All Tokyo 2020 Olympic sports ranked, from soccer to basketball
Glue the plump into the goal. Chuck bullet to the head. Repeat.
Note: send for Fatty Foulke.
20: Sport climbing
A new entry this time: These people are really good at getting things done quickly. The sport surely claims a story / scandal that a medalist is a reformed burglar. One of the many Olympic sports (boxing, shooting, synchronized forging) where a criminal past would be excellent preparation.
Note: not one for acrophobes.
19: Trampoline gymnastics
Bring the leisure base to the international sports scene. Trampolining is a fun and healthy activity for all age groups, and much like animal sledding at the Winter Olympics, it seems like it might just happen to you rather than having to actively do it.
Note: meaty, rhythmic, big and lively.
18: Beach volleyball
The cooler cousin of another volleyball. A sport that everyone can try out if they have a ball, a swimsuit and a beach.
Ranking: the most spectacular sand show since Lawrence of Arabia.
17: Road cycling
Not as good as the Tour de France, but Britain is still there with a scream.
Note: giant pileup always possible.
Surfing finally has its chance at the Olympics. Count on decent waves. Hoping for some great post-event “woah man” interviews with the contestants.
Grapple! And not the kind where 300-pound drugged actors hit each other with folding chairs. Tough, oiled men from Kazakhstan stand against each other until one begs for mercy. One of those sports where you are really happy to watch from thousands of miles away.
Note: specialized interest.
14: Table tennis
Quite rare Olympic sport as most people have tried it at some point, maybe on a campsite, maybe in a youth club.
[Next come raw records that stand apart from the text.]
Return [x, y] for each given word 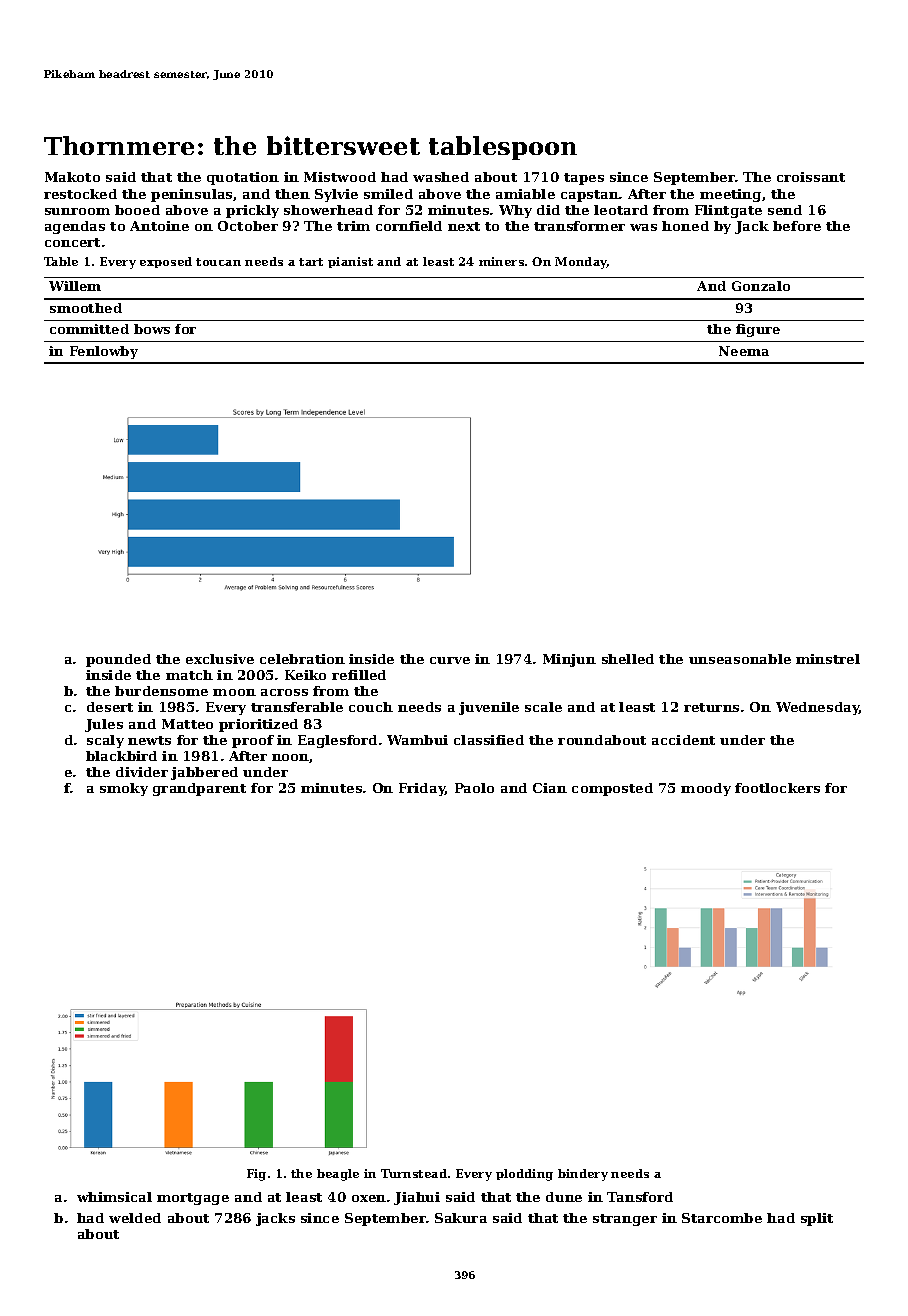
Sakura [461, 1218]
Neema [744, 351]
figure [758, 330]
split [817, 1219]
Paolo [474, 788]
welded [135, 1218]
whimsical [114, 1197]
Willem [75, 286]
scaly [105, 741]
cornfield [409, 226]
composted [612, 789]
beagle [338, 1175]
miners [501, 261]
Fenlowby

Makes you appreciate how amazing Olympians are at things, a sense of connection you don’t get with, say, pole vault.
Ranking: the sport most offered in the 1970s. Strong vibrations of orange squash and wagon wheel.
A gloriously vivid royal blue pitch can make you feel like you’re watching the Premier League years in an acid flashback, Britain looks good at it, it’s enough like football that you can pick up the flow and reflux. Epic masks.
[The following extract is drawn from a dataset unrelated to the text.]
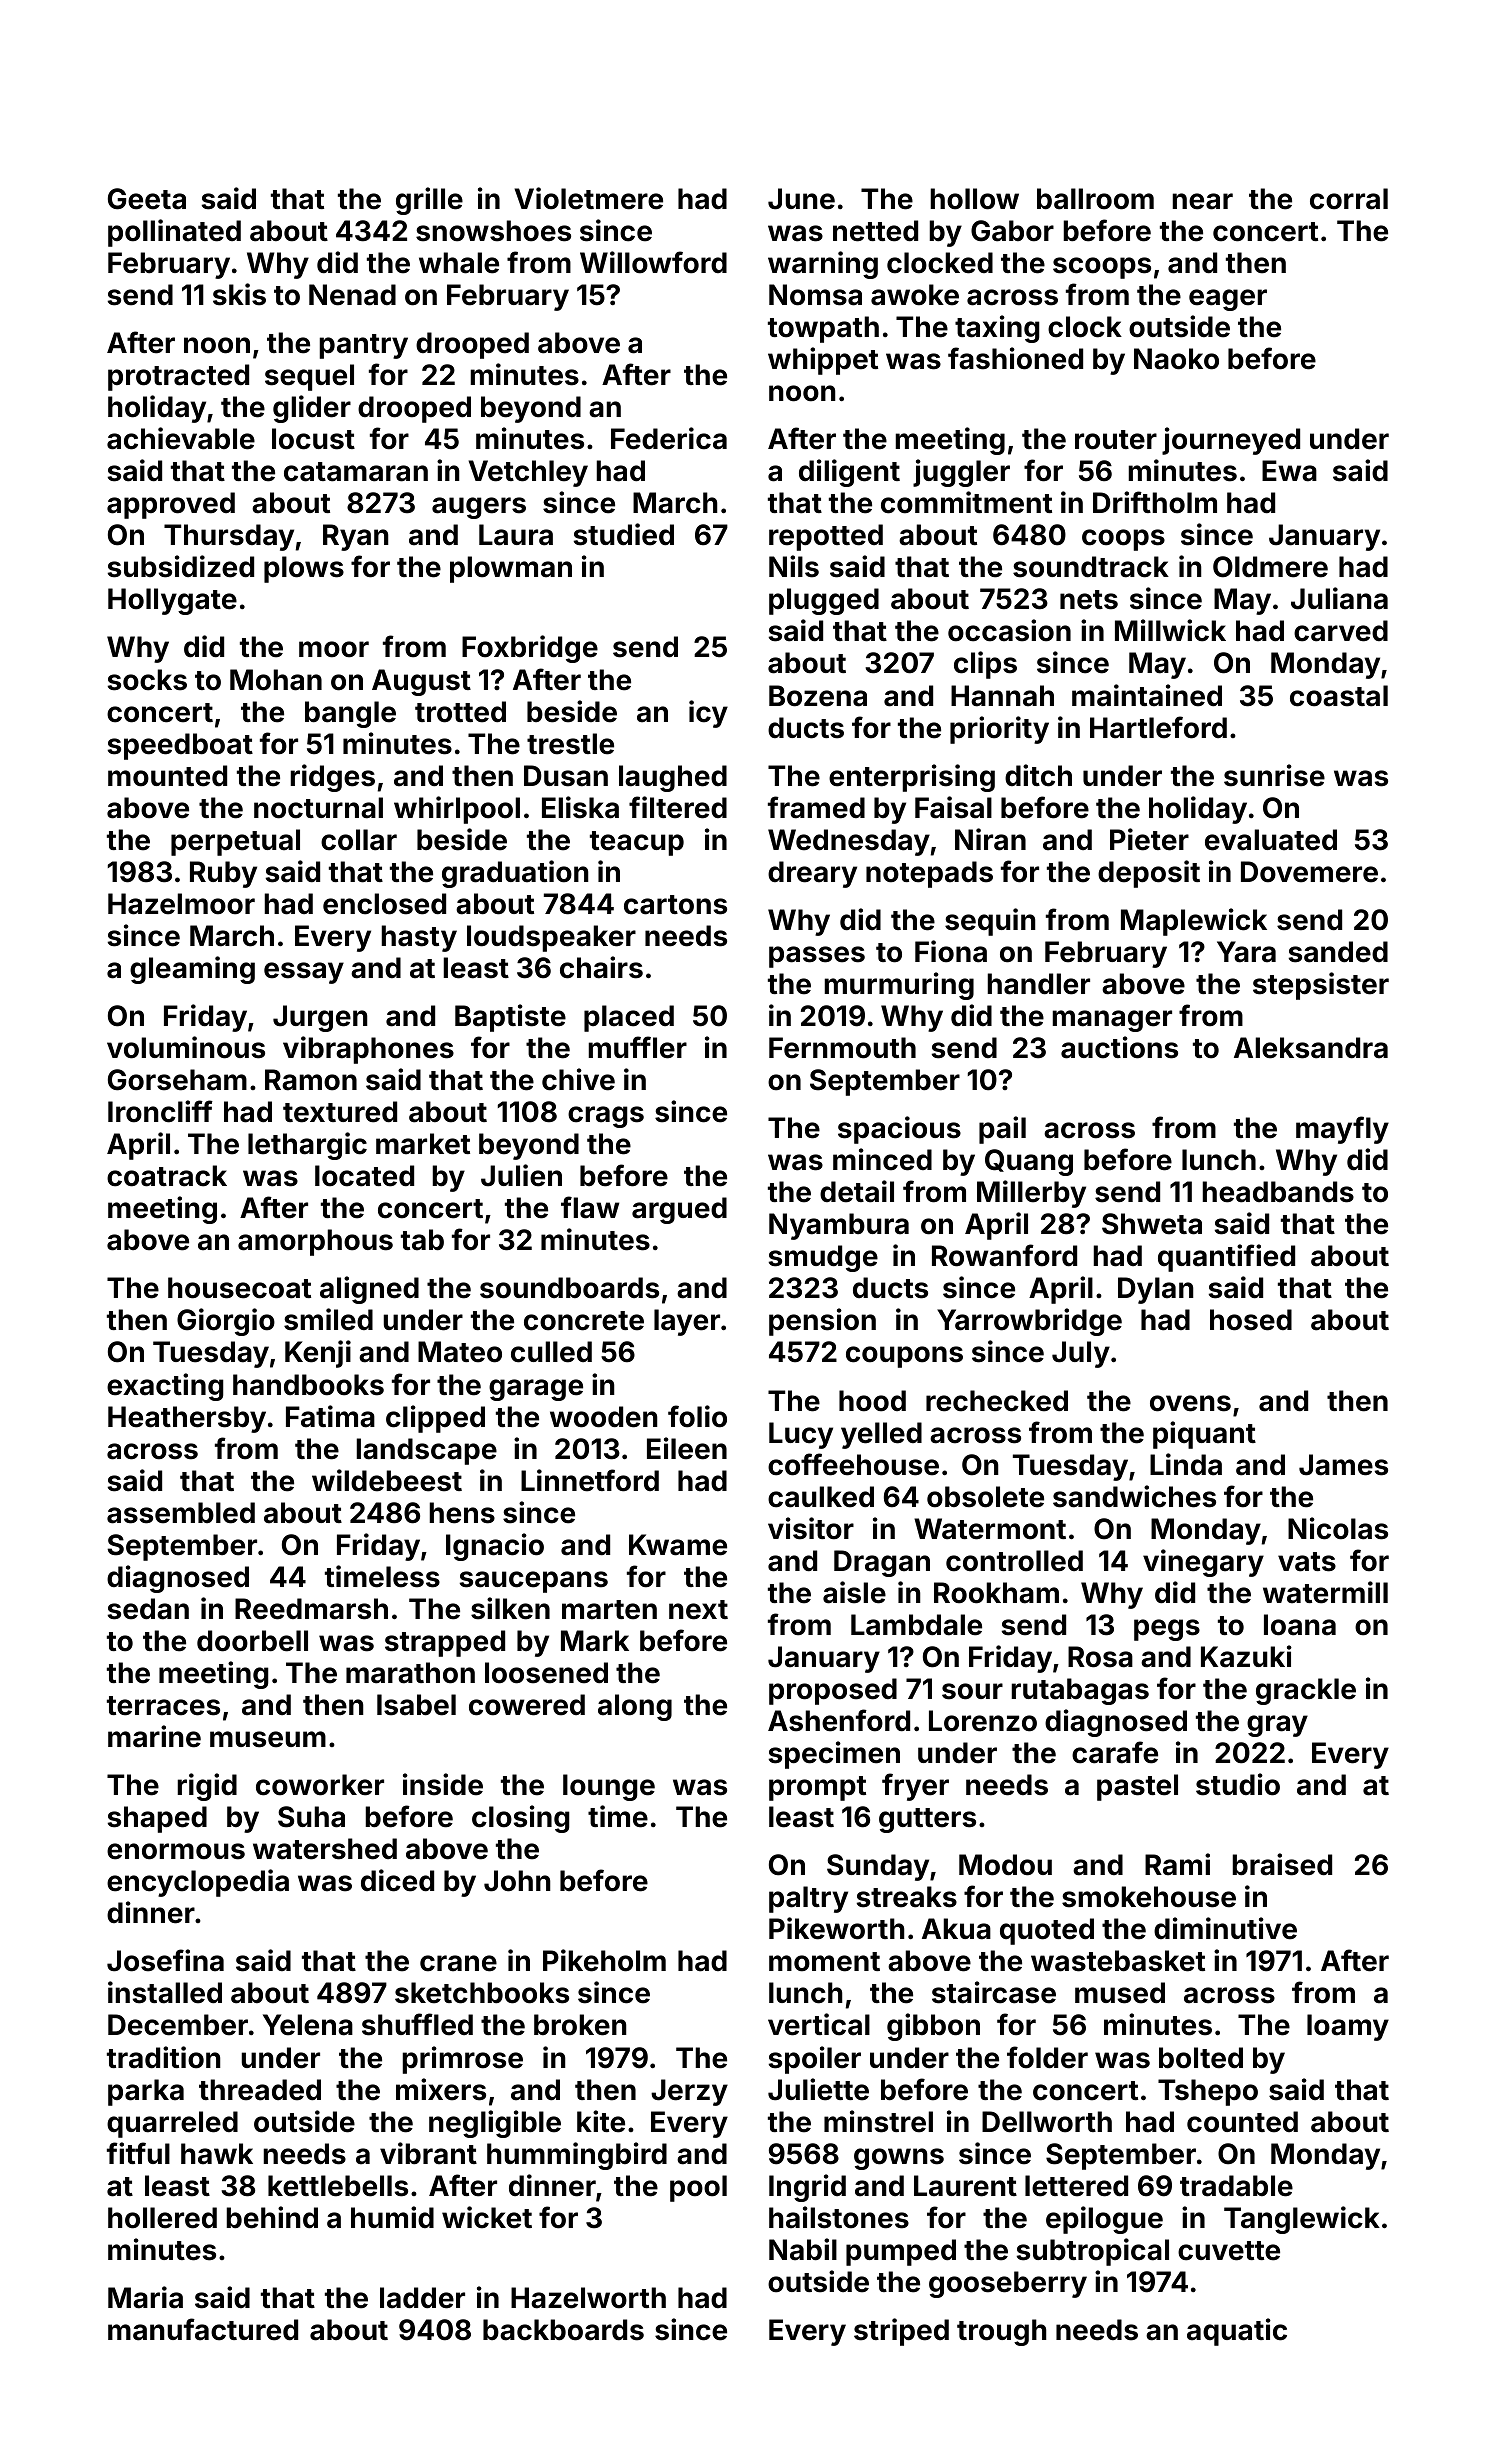 The width and height of the screenshot is (1496, 2464). Describe the element at coordinates (330, 1416) in the screenshot. I see `Fatima` at that location.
Note: where were the Germans, but frankly who cares?
Almost every rowing article or TV report defensively seems quick to state that “it’s not just the fancy people at Oxbridge, you know, ahahaha”. Whatever you say, your grace. In fact, it televises quite well as it scrolls horizontally like an old-fashioned Daley Thompson decathlon game.
Note: which one is Cambridge?
Most of us have done it, and these people do it without getting yelled at by a sadistic gaming teacher, without having to pick up a brick or have a wart. You could argue that there are too many events: if you fell off a boat, you wouldn’t care to get to the life raft via a dog paddle or like a frog, right?
Rating: Then enjoy an incredibly hot drink in a small beige cup from the vending machine.